Hay lugares en cada ciudad a los que los lugareños van sin pensarlo dos veces, no porque estén de moda o se hable de ellos en línea, sino porque siempre han estado allí y siempre han sido buenos. Sà Pesta es ese lugar en Génova. Escondido en un estrecho callejón del casco antiguo, este pequeño y sencillo local sirve comida callejera tradicional ligur desde 1860, y el menú no ha cambiado mucho desde entonces. Eso no es una crítica. Ese es el objetivo.
La estrella del espectáculo es la farinata: una tortita fina y dorada hecha con harina de garbanzo, aceite de oliva y sal, horneada en un horno de leña a una temperatura increíblemente alta hasta que los bordes están crujientes y el centro todavía está ligeramente blando. Suena sencillo. Es sencillo. Y es una de las mejores cosas que comerás en Liguria.

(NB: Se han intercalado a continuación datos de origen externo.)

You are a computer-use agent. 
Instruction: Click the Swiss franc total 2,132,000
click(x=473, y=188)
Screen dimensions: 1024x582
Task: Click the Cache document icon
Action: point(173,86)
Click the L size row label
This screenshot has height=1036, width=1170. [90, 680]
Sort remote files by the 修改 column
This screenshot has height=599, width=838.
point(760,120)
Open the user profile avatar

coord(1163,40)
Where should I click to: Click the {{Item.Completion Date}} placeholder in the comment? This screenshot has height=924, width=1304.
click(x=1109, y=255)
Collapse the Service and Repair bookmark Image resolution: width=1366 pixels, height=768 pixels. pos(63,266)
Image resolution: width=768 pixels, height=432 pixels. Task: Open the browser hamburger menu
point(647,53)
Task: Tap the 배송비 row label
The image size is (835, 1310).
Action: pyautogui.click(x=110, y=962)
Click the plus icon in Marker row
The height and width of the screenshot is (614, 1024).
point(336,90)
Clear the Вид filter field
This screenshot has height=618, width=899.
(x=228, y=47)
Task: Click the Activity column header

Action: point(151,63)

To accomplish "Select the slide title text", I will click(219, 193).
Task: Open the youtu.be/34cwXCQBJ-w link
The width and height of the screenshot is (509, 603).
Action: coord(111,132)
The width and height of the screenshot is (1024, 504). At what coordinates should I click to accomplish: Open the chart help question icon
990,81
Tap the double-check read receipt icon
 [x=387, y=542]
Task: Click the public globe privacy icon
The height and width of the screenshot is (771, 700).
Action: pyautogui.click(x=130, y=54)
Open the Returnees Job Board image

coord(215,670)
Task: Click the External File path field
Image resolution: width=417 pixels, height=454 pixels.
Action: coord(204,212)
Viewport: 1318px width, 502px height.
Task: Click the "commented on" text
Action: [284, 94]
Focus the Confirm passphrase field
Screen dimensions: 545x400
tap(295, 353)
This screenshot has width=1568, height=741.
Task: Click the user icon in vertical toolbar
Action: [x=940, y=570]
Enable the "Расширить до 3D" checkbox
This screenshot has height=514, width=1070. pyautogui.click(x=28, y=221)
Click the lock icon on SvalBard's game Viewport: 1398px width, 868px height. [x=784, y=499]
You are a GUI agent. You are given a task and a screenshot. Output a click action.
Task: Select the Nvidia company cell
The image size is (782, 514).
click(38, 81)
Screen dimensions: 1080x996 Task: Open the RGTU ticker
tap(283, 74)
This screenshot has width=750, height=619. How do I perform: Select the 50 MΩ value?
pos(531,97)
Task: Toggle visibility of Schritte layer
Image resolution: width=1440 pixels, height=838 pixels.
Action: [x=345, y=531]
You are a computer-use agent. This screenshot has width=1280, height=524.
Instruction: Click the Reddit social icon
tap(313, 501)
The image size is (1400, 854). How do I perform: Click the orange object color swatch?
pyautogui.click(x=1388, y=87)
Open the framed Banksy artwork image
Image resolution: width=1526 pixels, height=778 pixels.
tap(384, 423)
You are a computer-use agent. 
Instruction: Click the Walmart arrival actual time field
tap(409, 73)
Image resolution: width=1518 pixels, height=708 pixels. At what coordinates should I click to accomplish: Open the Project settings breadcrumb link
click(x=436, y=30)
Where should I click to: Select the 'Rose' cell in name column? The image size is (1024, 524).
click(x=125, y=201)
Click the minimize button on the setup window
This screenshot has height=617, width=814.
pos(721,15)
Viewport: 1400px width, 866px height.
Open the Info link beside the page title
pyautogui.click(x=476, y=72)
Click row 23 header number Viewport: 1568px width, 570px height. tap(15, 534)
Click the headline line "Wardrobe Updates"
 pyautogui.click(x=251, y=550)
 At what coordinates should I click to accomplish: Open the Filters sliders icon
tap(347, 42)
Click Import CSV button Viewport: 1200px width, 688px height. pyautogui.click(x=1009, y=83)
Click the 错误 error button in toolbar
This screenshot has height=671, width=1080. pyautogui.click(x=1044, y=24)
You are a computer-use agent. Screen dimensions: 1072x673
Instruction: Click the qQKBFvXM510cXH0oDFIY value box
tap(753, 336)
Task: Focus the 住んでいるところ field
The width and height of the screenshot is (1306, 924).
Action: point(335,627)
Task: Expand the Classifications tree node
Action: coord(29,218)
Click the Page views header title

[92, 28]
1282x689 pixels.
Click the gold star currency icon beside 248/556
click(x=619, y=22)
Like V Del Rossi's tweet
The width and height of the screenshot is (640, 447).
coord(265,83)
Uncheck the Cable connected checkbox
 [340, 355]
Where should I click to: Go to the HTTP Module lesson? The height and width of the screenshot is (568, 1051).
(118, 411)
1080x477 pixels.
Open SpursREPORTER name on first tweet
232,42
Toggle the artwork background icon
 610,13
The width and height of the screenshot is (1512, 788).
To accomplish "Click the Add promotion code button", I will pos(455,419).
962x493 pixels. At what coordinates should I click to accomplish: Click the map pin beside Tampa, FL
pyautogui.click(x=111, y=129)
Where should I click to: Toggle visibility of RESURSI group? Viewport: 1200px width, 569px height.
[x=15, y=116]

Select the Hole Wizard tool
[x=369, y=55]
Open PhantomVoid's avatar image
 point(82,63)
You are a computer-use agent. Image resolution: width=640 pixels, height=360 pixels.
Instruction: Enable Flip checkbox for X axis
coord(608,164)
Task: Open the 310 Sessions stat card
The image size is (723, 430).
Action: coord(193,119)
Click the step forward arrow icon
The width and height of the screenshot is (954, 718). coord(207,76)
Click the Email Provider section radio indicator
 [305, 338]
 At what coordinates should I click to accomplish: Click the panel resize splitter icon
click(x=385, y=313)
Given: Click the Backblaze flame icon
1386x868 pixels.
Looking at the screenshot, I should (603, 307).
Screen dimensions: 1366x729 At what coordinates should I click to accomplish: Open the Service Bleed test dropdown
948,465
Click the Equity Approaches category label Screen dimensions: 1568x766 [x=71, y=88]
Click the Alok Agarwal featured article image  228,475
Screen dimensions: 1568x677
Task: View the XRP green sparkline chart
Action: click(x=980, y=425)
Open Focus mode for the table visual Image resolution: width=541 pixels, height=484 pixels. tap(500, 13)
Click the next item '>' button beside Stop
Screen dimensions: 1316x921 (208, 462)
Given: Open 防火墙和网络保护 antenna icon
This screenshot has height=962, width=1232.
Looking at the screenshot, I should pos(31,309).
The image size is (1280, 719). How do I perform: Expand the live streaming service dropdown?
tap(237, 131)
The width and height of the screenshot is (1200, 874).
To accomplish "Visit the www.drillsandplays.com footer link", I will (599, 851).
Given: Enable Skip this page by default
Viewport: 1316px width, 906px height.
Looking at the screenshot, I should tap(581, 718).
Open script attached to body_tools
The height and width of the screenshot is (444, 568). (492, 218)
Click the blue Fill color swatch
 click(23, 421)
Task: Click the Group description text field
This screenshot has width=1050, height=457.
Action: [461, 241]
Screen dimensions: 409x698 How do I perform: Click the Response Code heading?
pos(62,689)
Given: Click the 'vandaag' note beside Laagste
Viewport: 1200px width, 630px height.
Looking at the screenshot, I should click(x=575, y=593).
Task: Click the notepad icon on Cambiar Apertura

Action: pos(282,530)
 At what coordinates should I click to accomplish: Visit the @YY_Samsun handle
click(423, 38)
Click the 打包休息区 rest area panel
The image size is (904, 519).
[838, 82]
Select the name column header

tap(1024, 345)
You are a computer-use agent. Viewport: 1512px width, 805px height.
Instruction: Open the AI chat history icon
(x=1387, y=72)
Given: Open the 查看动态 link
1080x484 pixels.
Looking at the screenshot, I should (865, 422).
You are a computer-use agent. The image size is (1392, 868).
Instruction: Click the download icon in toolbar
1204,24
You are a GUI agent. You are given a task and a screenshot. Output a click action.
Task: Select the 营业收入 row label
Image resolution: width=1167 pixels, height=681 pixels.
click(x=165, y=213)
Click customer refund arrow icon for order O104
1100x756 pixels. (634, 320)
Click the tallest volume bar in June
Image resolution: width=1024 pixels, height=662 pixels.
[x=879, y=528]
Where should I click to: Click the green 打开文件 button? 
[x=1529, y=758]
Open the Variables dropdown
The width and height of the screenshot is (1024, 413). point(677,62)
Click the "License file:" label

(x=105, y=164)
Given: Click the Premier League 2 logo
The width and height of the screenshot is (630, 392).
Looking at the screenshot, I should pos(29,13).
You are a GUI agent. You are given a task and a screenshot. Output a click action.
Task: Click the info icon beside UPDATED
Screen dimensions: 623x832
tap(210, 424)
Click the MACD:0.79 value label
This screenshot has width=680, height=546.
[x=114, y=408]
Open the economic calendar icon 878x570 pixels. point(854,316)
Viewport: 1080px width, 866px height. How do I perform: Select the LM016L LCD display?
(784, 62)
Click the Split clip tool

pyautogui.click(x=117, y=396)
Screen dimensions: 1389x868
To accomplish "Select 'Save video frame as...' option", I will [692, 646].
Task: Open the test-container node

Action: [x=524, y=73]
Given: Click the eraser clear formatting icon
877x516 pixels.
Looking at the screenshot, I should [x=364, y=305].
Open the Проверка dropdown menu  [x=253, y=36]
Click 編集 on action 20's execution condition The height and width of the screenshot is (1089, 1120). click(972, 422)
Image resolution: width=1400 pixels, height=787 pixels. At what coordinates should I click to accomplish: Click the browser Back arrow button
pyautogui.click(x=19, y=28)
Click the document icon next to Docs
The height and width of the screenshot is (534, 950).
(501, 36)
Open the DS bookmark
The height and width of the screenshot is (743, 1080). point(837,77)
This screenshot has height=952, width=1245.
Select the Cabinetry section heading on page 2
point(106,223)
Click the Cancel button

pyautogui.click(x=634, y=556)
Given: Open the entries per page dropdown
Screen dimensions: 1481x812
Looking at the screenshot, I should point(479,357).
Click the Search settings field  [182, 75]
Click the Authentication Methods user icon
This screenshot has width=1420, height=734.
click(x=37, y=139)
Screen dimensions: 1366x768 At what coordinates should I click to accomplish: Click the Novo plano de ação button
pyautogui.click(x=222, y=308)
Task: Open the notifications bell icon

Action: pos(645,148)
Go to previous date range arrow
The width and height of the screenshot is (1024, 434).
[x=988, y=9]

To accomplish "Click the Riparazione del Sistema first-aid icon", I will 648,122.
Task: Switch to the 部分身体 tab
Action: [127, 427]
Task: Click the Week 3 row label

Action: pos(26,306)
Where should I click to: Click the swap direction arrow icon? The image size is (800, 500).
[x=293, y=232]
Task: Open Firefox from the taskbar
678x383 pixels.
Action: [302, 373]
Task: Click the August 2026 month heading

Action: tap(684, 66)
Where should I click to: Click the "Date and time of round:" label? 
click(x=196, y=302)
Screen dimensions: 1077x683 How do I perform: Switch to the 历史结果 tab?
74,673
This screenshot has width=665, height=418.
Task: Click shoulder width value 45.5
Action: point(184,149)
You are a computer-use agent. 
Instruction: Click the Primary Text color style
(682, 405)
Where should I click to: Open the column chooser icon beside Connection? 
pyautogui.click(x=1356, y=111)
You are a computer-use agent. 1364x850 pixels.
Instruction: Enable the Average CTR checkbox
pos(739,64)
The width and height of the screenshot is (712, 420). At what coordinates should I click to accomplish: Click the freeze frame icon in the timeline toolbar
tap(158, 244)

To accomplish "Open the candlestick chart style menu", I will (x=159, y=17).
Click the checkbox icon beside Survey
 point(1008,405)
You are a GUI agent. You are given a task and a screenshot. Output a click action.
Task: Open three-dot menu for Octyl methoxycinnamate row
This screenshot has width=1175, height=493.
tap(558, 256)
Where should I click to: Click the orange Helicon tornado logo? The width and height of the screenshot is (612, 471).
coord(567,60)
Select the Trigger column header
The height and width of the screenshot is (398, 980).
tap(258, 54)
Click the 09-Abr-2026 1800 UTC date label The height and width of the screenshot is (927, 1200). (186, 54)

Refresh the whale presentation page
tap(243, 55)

También sirven torta di verdure, tartas saladas de verduras que cambian con la temporada, y panissa, una polenta de garbanzos frita que está muy infravalorada.
El comedor es pequeño, las mesas están juntas, el ambiente es ruidoso y comunitario a la manera muy italiana. No esperes un menú largo, no esperes traducciones al inglés y no esperes quedarte horas. Pide en el mostrador, busca un sitio, come bien y vuelve al día siguiente a por más.